§ Text shown
»»

In this case, respondent North American Stainless terminated petitioner Eric Thompson shortly after the company learned that Thompson’s co-worker and then-fiancée (now wife), Miriam Regalado, had filed a gender discrimination complaint with the Equal Employment Opportunity Commission.  Both a federal district court and, later, the en banc Sixth Circuit dismissed Thompson’s lawsuit, holding that Title VII does not allow third-party retaliation claims.

Last week, the Court – with Justice Kagan recused – unanimously disagreed.  In an eight-page opinion by Justice Scalia, the Court held that (1) North American Stainless violated Title VII if it fired Thompson in retaliation for Regalado’s complaint; and (2) Title VII provides Thompson with a cause of action against his former employer. The Court’s decision is the latest in a series of unanimous or nearly unanimous opinions in favor of robust protections under Title VII’s anti-retaliation provision.

The Court had “no difficulty concluding” that third-party retaliation would be unlawful, given its previous decisions construing Title VII’s anti-retaliation provision to “cover a broad range” of employer misconduct.  “We think it obvious,” the Court explained, “that a reasonable worker might be dissuaded from engaging in protected activity if she knew that her fiancé would be fired.” Indeed, North American Stainless had conceded as much in its briefing and oral arguments, insisting instead that allowing third-party retaliation claims at all would throw open the doors to suits based on far more frivolous relationships.  But the Court on Monday declined to delineate a “fixed class of relationships” entitled to protection, noting only that an employer which retaliates against close family members will “almost always” chill employees’ Title VII rights, while an employer which retaliates against mere acquaintances might not.

The Court acknowledged that the question whether Thompson himself (as opposed to Regalado on his behalf) could bring suit against North American Stainless was “more difficult”:  Title VII provides for civil actions brought by “the person claiming to be aggrieved.”  Pointing to Trafficante v. Metropolitan Life Ins. Co., which interpreted an analogous provision of the Fair Housing Act and relied in
part on a Third Circuit case that defined Title VII’s “aggrieved person” provision to the full limit of Article III, Thompson had argued that this language allows any person with standing under Article III of the Constitution to sue.  North American had countered that the phrase “person aggrieved” is a term of art particular to Title VII and in this context refers only to an employee who engages in protected activity.

««

§ Collected material
»»

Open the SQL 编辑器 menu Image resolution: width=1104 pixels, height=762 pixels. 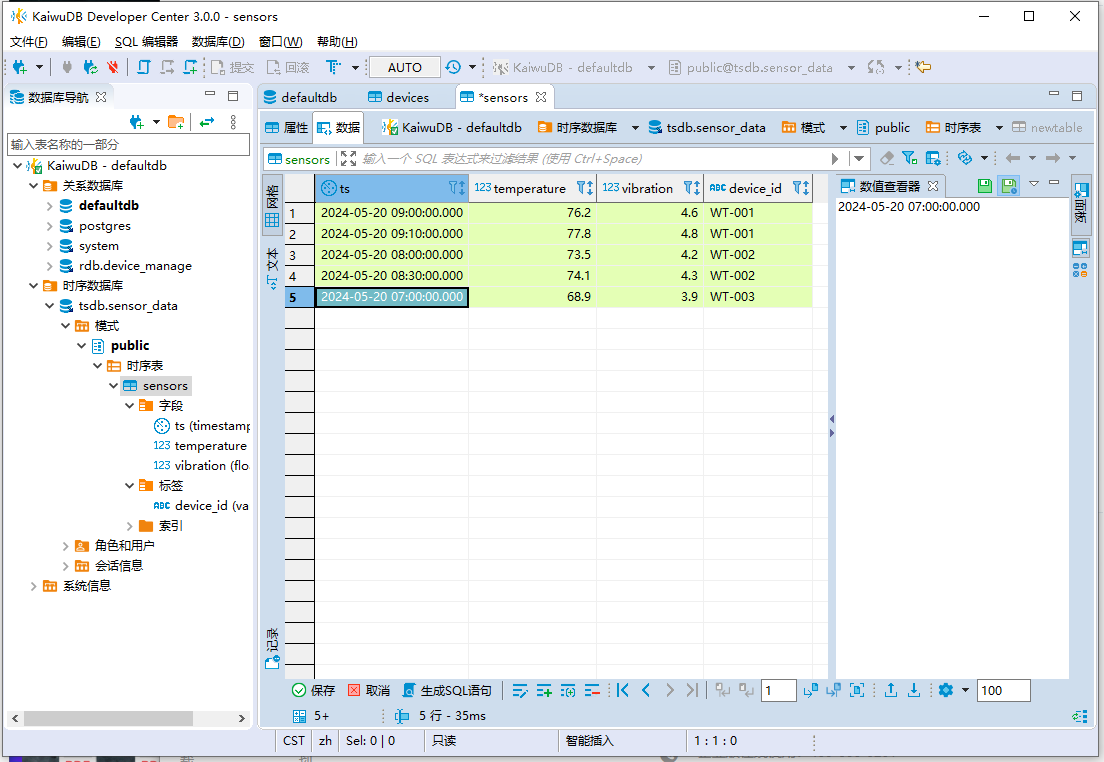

««

§ Exercise instructions
(1) Please rewrite the paragraph in the Thompson retaliation case text that begins "Last week, the Court" as a short bulleted list that keeps its main facts.
(2) Pick up the Thompson retaliation case text after its final sentence and continue it.

§ Exercise responses
(1)
- Last week, the Court unanimously disagreed, with Justice Kagan recused.
- In an eight-page opinion, Justice Scalia wrote that North American Stainless violated Title VII if it fired Thompson in retaliation for Regalado's complaint.
- The opinion also held that Title VII gives Thompson a cause of action against his former employer.
- The ruling is the latest in a series of unanimous or nearly unanimous opinions favoring robust protections under Title VII's anti-retaliation provision.

(2)
The Court found both positions extreme: the reading advanced by the company was “artificially narrow,” but Thompson’s position would encompass even – for example – a shareholder harmed because a company discriminatorily fired a high-performing employee. But during oral argument, several justices had struggled to find a middle ground with support in the text of Title VII.  Ultimately, the Court relied on what it described as the “common usage of the term ‘aggrieved person,’” borrowed from the Administrative Procedure Act.

Under the Court’s new “zone of interest” test, “any plaintiff with an interest arguably sought to be protected” by Title VII may bring suit under the statute.  However, a plaintiff “who might be technically injured in an Article III sense but whose interests are unrelated to the statutory prohibitions in Title VII” – for example, a stockholder – may not.

Justice Ginsburg filed a separate one-paragraph concurring opinion that was joined by Justice Breyer.  In it, she noted that the Court’s opinion accorded with the “long-standing views of the Equal Employment Commission (EEOC),” the agency tasked with enforcing Title VII, and was consistent with interpretations of the National Labor Relations Act.  Moreover, she emphasized, deference to the EEOC’s construction of Title VII was warranted under Skidmore v. Swift & Co.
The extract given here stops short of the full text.